In the original post, I mentioned the change stream.

This is the basis of Juju’s watchers under Dqlite.

The whole watcher system is driven from a single table, change_log. For any table containing data requiring action when it changes, we generate triggers that will write rows to this table. Each row includes a namespace (usually a table name), a unique identifier for the change and whether it was an insert, update or delete.

For each database, we run a Stream worker that simply reads all change_log entries since its last high water mark and sends them as a term. We’ll come back to this in a moment. Once a term is dispatched, we record the dispatched window so that another worker can periodically prune dispatched change_log rows, preventing unbounded growth.

The recipient of the Stream worker’s terms is an EventMultiplexer. This is what distributes the terms to watchers, based on their Subscription.

An individual watcher will register a Subscription with the EventMultiplexer containing one or more SubscriptionOption arguments. These can designate any combination of namespace, identifier or change type that will cause the multiplexer to send the watcher particular changes from a term.

The prime actor in this arrangement is the EventMultiplexer. It is what triggers the Stream to deliver each term. It runs in a loop, simply requesting the next term and distributing the changes based on subscribers. There is no sleep in between these steps unless the term is empty, whereupon it backs off so as not to thrash.

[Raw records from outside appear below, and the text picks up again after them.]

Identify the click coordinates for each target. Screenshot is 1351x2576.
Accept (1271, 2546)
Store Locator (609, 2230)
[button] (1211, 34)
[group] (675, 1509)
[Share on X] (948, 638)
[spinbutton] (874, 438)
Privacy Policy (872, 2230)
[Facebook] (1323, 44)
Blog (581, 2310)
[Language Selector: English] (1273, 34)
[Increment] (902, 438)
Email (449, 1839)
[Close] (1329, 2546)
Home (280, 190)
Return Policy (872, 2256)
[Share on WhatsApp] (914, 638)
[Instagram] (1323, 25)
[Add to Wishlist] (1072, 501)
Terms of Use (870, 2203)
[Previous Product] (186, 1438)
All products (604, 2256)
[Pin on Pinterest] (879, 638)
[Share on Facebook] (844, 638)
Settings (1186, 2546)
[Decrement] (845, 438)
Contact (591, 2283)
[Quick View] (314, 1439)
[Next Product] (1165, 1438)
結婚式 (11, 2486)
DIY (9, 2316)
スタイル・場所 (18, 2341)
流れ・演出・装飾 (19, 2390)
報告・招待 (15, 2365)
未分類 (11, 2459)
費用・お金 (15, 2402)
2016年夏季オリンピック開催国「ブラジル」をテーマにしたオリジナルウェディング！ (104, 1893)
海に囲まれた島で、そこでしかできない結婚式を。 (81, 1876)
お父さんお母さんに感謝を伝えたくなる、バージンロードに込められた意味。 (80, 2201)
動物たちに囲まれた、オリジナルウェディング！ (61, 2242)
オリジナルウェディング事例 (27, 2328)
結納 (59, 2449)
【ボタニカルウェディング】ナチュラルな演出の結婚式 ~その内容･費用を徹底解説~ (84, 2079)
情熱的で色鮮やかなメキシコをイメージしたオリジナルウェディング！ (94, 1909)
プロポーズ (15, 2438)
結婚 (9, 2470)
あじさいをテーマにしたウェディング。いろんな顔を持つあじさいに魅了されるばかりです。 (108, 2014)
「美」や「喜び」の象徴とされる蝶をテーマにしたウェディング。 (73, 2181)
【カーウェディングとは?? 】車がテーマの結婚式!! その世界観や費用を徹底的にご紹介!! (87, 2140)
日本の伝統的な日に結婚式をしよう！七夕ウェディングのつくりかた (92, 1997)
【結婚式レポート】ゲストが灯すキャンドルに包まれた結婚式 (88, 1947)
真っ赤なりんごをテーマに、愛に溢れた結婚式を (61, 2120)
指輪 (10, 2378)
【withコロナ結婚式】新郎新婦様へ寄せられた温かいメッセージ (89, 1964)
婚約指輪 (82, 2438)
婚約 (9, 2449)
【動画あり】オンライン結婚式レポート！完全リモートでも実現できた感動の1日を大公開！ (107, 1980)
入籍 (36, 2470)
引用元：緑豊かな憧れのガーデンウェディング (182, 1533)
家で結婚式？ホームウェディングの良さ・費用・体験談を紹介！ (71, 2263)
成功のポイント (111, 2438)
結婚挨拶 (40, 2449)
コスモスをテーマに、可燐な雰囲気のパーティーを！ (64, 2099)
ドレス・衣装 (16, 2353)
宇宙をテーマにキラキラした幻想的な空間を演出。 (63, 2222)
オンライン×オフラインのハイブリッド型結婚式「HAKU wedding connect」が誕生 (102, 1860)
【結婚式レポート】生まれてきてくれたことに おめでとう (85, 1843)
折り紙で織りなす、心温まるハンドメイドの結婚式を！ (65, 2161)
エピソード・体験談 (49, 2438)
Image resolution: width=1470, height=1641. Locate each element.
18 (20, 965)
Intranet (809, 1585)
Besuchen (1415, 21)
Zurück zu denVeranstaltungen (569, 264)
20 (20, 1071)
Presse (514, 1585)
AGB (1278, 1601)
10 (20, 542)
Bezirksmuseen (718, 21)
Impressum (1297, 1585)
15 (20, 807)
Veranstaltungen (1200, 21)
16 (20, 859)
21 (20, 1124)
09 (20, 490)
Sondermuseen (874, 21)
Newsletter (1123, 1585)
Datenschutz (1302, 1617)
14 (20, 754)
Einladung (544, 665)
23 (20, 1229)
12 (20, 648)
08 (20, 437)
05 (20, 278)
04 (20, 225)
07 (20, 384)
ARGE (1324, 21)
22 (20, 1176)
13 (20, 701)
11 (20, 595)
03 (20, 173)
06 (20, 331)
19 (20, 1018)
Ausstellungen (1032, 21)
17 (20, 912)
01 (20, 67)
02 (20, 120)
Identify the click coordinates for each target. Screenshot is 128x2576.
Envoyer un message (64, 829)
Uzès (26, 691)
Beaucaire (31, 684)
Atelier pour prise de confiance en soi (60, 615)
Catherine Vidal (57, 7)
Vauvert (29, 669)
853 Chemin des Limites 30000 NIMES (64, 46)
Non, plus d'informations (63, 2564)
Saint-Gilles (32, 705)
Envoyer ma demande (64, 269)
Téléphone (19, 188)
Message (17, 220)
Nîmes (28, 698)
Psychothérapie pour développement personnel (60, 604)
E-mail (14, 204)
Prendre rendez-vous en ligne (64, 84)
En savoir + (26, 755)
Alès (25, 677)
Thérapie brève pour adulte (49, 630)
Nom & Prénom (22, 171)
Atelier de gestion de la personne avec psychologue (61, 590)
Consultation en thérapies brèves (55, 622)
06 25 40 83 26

One can see here how the speed of the multiplexer’s distribution can affect the term sizes. If it is fast, such as for few subscribers or few events, the terms will be small and frequent. If it takes longer to process terms, they will tend to be larger and less frequent.

The astute reader will detect an issue here. What if there is a bad watcher that for some reason is not processing events sent by the multiplexer? Such an actor could effectively block the multiplexer from completing its processing of a term, stalling all other watchers. What we do here is impose a time-out within which a watcher much accept its events. If this period is exceeded, we simply unsubscribe the watcher and proceed as usual. This in turn causes an error to flow through to the watching component, which will handle it as appropriate. This will invariably be some other worker, which exits with an error, restarts and sets up its watcher anew.

There is a very nice characteristic in term dispatching - every change that occurs in a transaction is guaranteed to be delivered in the next term. This makes it easy to reason about what notifications will be sent to all relevant watchers at the same time based on domain operations.

Another nice characteristic is the flexibility of this system. At present we populate changes at the persistence layer via triggers, but there is nothing stopping us from declaring any arbitrary namespace and inserting change_log rows based on domain logic.